• **Work required**:
Could you set down every entry exactly as it appears?

(Beginning of Source information)

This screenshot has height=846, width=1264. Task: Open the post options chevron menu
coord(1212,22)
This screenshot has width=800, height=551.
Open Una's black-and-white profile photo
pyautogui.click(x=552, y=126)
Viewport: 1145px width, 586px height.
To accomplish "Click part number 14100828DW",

(End of Source information)

• **Solution to the exercise**:
This screenshot has height=846, width=1264. Task: Open the post options chevron menu
coord(1212,22)
This screenshot has width=800, height=551.
Open Una's black-and-white profile photo
pyautogui.click(x=552, y=126)
Viewport: 1145px width, 586px height.
To accomplish "Click part number 14100828DW",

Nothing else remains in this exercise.